Item-finding records -
————————
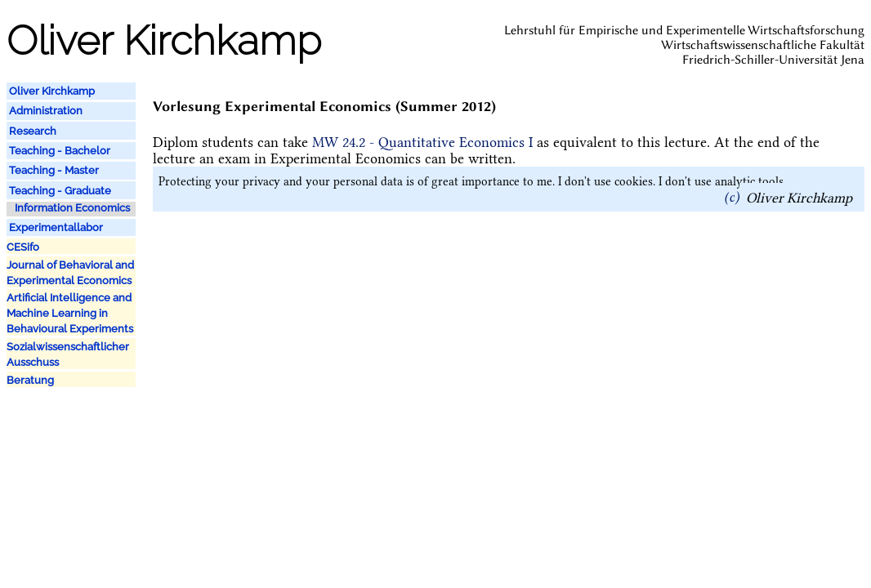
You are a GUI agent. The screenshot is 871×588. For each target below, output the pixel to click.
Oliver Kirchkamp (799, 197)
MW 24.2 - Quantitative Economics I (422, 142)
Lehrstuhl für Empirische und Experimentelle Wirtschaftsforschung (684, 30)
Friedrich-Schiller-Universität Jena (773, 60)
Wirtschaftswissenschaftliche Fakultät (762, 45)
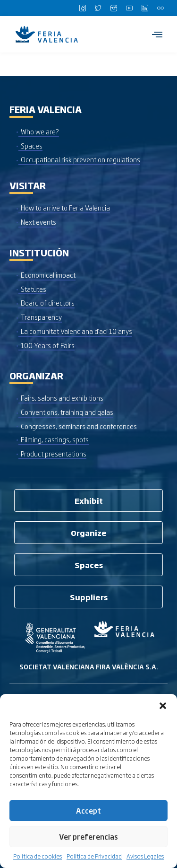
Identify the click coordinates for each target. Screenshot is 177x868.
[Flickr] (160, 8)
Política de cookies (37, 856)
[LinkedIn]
————————
Required task - Copy every line of the records above word for word, omitting the pictures.

Reply to the exercise -
You are a GUI agent. The screenshot is 871×588. For each target below, output the pixel to click.
Oliver Kirchkamp (799, 197)
MW 24.2 - Quantitative Economics I (422, 142)
Lehrstuhl für Empirische und Experimentelle Wirtschaftsforschung (684, 30)
Friedrich-Schiller-Universität Jena (773, 60)
Wirtschaftswissenschaftliche Fakultät (762, 45)
Identify the click coordinates for each target. Screenshot is 177x868.
[Flickr] (160, 8)
Política de cookies (37, 856)
[LinkedIn]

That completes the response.